February 23, 2021

Unexpected Resignation: To Counteroffer or To Not Counteroffer?

In hopes of bringing immediate relief into the job market, U.S. organizations added 49,000 jobs in January 2021 according to the U.S. Bureau of Labor. As companies continue to conduct business during the pandemic, we are seeing the job market become more competitive due to the job growth available for candidates. Employers have built up a demand for searching and hiring individuals with unique skill sets, while also providing flexible and attractive options. The professional job market landscape has evolved into a candidate-driven market, and companies who are hiring are working hard to attract the right candidates to join their team and retain current employees.  

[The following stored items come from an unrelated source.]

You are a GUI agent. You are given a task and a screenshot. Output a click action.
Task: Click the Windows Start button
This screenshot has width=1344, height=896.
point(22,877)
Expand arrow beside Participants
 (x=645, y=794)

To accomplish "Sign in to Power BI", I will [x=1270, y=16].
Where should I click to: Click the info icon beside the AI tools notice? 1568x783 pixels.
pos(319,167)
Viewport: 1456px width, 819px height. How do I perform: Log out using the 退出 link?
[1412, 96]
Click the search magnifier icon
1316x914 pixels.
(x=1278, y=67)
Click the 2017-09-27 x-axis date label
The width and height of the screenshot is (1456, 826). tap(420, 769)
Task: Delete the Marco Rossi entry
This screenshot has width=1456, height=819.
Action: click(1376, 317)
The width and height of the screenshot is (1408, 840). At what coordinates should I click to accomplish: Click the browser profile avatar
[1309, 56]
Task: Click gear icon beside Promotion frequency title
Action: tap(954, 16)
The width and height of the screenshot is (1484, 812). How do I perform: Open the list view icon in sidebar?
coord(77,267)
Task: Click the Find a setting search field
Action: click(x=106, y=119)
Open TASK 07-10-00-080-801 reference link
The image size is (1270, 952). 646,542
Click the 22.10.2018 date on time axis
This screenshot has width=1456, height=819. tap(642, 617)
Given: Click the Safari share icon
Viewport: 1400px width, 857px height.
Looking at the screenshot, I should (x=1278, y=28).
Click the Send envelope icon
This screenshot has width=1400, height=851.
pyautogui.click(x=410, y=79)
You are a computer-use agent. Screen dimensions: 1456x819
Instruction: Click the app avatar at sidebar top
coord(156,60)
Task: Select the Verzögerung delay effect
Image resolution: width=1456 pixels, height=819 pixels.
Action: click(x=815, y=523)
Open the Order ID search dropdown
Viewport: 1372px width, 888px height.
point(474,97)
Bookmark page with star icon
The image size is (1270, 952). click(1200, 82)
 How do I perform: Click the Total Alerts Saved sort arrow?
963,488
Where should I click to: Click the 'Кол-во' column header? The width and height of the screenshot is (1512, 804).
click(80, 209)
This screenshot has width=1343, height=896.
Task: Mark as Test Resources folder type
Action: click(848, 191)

What can employers do to keep their employees from looking for other opportunities? The job market is ever changing, but the one thing that remains consistent and essential is communication. Listening and addressing all positive and concerning feedback from employees allows for the opportunity to improve on weaknesses within your organization. An example of this advice is to develop anonymous employee surveys and learn about the strengths of your organization, in addition to areas that need improvement. Employees are always seeking opportunities for career growth, so it is imperative to discover these insights, develop, then apply those solutions. Taking a proactive approach can address unhappy employees and retain talent within your workplace. To learn about the top nine reasons why employees look for new career opportunities, visit here.

Unexpected resignations are rare when leadership takes the time to understand their employees’ internal challenges, interests and needs. However there are situations where individuals have made up their mind and proceed forward in leaving their employer. Although companies are eager to keep top talent, JKExec cautions at the idea of providing a retention counteroffer to the employee.  A retention counteroffer is a salary offer made in response to an employee submitting a resignation letter. This response can mitigate the company’s initial shock of losing a great employee, but most often will not provide the long-term solution you are looking for. Whether or not the decision is based off of how vital this employee is to the organization, counteroffers are known to be counterproductive and does not address any underlying issues.

It is important for employers to be supportive and respectful of the employee’s decision but also ask for the rational to understand the “why.” Uncovering new information can assist organizations in constructing a solution and not let history repeat itself. After following the proper HR protocols when an employee resigns, this is the time to reexamine your hiring plan. Taking the time to evaluate the hiring process will provide guidance and set your company up for success when attracting the right candidate. Losing an employee is temporary but striving to create a happy and healthy work environment is long-lasting.